Amy, a very bright 5th grader recommended Pretty, Little Liars to me, so I was shocked to discover the plot centers around a group of 16 year old girls who experiment with drugs, sex and alcohol.   I saw a little girl at the pool today, she couldn’t have been older than 10, reading book 7 in the series.  She was sitting right next to her mother, who probably doesn’t let her see PG-13 movies and has parental guides on her TV.  I understand.  When we were little, my sister and I loved dance movies like Grease and Dirty Dancing.  My mom would let us watch them but fast forward through risqué scenes.  It was years before I knew that Rizzo and Kenickie went all the way, and I was in college when I figured out why Baby’s father couldn’t trust her anymore.  Despite my mother’s vigilance, I vividly recall sitting on the monkey bars in 4th grade with my best friend Liz, reading Sweet Valley High: Playing with Fire.  That’s the one where Jessica gets felt up in the pool.  That’s pretty tame in comparison to today’s YA books. 

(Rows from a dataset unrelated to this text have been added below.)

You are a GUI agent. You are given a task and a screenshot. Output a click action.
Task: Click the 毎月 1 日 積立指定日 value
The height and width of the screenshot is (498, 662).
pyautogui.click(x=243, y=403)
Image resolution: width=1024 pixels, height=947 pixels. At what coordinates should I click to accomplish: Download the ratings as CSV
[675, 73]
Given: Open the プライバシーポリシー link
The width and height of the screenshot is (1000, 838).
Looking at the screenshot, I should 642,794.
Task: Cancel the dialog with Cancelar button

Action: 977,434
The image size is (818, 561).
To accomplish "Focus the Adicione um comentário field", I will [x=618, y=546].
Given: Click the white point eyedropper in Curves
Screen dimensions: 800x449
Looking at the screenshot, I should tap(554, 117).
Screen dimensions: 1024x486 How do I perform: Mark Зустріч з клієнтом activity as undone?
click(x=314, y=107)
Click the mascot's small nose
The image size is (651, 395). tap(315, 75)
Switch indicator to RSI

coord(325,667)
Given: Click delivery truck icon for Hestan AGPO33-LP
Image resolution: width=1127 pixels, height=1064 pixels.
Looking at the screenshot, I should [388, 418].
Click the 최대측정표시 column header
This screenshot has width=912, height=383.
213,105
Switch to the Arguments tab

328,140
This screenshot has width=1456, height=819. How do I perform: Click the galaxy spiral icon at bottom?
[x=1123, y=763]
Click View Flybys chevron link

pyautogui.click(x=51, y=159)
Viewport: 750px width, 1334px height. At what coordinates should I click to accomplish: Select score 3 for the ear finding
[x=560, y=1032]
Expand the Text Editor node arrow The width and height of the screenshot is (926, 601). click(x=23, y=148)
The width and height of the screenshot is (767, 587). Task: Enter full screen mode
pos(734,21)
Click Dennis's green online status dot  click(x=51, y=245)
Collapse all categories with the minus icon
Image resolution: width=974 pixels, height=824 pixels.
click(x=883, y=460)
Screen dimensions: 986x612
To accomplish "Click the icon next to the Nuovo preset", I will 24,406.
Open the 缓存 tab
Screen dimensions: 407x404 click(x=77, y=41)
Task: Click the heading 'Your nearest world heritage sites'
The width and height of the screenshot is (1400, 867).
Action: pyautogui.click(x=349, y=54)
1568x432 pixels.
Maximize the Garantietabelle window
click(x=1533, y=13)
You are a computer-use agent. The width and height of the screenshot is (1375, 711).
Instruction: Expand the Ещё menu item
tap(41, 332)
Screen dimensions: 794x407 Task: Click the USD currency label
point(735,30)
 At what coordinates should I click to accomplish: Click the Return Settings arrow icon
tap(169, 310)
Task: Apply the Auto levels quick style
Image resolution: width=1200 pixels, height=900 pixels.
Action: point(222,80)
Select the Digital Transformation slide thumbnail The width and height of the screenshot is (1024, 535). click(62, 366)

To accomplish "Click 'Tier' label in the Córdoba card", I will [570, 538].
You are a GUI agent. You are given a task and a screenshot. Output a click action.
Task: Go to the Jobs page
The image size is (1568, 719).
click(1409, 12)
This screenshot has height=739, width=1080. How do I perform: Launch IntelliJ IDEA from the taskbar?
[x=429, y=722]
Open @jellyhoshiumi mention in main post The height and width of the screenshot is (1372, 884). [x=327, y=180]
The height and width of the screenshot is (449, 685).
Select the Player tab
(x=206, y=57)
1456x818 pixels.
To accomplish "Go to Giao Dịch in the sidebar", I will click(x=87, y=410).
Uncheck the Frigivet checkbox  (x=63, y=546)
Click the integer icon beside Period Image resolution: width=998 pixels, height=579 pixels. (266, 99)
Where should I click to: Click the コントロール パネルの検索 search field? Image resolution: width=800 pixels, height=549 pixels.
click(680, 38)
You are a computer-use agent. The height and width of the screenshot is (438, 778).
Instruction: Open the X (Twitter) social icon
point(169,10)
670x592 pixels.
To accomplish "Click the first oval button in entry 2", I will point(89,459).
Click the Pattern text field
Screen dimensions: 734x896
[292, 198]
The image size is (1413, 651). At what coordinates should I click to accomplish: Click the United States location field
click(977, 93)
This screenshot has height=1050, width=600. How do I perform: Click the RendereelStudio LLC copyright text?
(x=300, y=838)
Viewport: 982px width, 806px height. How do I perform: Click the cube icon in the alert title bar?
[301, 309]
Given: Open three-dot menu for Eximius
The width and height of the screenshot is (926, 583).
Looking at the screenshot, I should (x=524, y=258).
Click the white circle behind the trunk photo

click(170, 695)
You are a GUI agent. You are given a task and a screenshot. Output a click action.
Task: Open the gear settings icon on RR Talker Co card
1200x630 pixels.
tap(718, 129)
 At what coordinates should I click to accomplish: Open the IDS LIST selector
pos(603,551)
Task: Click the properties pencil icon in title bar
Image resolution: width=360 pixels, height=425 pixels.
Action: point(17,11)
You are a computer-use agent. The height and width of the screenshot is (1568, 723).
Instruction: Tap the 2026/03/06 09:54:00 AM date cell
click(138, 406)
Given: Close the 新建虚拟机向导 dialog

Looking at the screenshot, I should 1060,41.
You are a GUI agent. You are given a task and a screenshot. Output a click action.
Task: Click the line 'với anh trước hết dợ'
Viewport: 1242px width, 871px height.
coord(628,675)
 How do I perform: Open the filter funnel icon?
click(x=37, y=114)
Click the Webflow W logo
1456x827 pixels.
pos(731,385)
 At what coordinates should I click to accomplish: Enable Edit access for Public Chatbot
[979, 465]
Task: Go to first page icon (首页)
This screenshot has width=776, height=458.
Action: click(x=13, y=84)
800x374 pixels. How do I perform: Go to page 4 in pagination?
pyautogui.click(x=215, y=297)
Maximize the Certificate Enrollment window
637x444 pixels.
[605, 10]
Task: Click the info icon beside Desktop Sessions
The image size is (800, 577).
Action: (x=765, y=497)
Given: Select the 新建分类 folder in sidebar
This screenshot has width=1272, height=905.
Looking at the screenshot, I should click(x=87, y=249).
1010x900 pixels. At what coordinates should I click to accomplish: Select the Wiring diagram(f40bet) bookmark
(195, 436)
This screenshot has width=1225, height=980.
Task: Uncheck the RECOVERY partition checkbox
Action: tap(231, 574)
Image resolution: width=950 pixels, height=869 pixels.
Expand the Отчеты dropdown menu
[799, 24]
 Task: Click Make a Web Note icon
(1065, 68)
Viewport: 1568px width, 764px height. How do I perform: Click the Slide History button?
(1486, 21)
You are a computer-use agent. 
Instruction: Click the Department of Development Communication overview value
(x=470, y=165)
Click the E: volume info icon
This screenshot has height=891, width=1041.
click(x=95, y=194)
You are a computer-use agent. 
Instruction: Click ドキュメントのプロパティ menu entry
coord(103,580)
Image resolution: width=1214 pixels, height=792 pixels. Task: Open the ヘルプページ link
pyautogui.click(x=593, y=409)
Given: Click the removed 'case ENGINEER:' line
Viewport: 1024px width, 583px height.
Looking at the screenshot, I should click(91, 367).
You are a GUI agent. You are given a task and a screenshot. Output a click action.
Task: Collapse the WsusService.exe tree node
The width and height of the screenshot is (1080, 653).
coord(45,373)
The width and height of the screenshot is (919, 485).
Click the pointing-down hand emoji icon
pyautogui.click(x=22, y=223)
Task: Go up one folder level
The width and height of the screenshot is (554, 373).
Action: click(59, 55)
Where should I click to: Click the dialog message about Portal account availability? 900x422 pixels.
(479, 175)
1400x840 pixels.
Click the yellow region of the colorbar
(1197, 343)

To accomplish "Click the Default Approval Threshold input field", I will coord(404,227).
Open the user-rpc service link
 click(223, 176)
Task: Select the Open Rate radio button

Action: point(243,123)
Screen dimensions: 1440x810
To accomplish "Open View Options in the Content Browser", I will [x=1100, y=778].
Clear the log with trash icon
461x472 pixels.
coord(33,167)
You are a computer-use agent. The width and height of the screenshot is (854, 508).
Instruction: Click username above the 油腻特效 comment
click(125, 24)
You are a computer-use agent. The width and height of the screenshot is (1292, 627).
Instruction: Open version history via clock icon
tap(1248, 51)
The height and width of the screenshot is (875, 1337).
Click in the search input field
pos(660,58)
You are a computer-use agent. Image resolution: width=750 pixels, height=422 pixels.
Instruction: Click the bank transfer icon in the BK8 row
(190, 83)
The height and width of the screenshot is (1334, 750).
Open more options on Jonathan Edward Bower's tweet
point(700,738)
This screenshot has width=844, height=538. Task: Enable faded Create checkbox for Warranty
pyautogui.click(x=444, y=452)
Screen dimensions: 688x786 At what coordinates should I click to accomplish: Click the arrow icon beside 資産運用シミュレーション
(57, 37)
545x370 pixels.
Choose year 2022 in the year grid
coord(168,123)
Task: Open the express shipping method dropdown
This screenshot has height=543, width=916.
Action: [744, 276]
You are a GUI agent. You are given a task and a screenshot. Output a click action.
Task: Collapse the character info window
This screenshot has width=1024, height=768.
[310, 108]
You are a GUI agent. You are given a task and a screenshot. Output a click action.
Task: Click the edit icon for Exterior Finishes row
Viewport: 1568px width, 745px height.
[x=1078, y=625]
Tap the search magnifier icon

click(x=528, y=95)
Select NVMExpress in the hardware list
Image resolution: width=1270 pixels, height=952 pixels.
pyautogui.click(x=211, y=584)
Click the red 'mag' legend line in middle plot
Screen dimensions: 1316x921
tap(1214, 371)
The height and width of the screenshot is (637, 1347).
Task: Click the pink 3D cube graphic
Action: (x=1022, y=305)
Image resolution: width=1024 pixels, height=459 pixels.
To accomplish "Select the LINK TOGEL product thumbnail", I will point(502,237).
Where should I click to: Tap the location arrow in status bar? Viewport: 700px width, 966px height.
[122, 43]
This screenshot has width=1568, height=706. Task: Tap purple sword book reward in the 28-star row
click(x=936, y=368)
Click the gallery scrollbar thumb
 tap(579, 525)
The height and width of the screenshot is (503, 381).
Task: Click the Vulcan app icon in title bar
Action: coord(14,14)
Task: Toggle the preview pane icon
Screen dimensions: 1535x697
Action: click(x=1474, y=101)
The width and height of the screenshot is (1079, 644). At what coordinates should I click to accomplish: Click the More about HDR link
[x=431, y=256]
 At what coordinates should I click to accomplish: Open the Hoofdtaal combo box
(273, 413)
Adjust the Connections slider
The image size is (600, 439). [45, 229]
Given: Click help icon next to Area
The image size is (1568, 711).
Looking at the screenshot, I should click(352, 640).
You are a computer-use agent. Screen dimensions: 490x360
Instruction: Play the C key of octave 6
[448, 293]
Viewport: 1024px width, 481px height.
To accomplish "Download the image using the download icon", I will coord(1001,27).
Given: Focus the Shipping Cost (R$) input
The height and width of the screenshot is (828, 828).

Generally, I subscribe to the philosophy that it doesn’t matter what kids read, as long as they are reading.  That said, I'd hesitate to recommend any of the books I've mentioned a child younger than 12, even though the TV shows and movies motivate kids to read.  So what should parents do, if they aren’t sure about a book?  I recommend a two-fold attack.  Since you can’t fast forward through the questionable scenes and stapling the pages together, will just encourage the reading of those scenes, I suggest reading the books with your child and engaging in book talks about them.  This will almost certainly embarrass an eleven year old out of Pretty, Little Liars

My other suggestion is to guide them gently towards more appropriate books in the same genre; fantasy and science fiction are hot right now, so look to Suzanne Collins.  Before The Hunger Games, she wrote Gregor the Overlander.  Gregor and his two year old sister fall through the vent in the laundry room of their New York apartment and land in Underland, which is populated with giant spiders, cockroaches and rats.  Gregor and the humans who live in Underland must go on a quest to save the world.  I couldn’t put it down.  I also recommend Cosmic by Frank Cottrell Boyce.  It’s about a very tall boy, who pretends to be his friend’s dad.  They enter a father–daughter contest, and end up on a space ship, orbiting Earth.  There are tons of great fantasy series, as well, like Percy Jackson and the Olympians by Rick Riordan; Percy seems like a normal kid, but it turns out he’s the son of Poseidon and actually a demi-god.  Of course there are always the classics like, the Chronicles of Narnia and anything by Roald Dahl.  Revolting Rhymes is my gateway Dahl.  Like all of Dahl’s books this one is gross and weird and naughty, everything kids love in a book.  They are retellings of fairy tales in poetry form, but Snow White and the Seven Dwarfs use the magic mirror to win at the horse races, and Red Riding Hood ends up with a new wolfskin coat.  From there it's a short jump to The Witches and The BFG.  And, if it increases the appeal, most of these books have already been made into movies.   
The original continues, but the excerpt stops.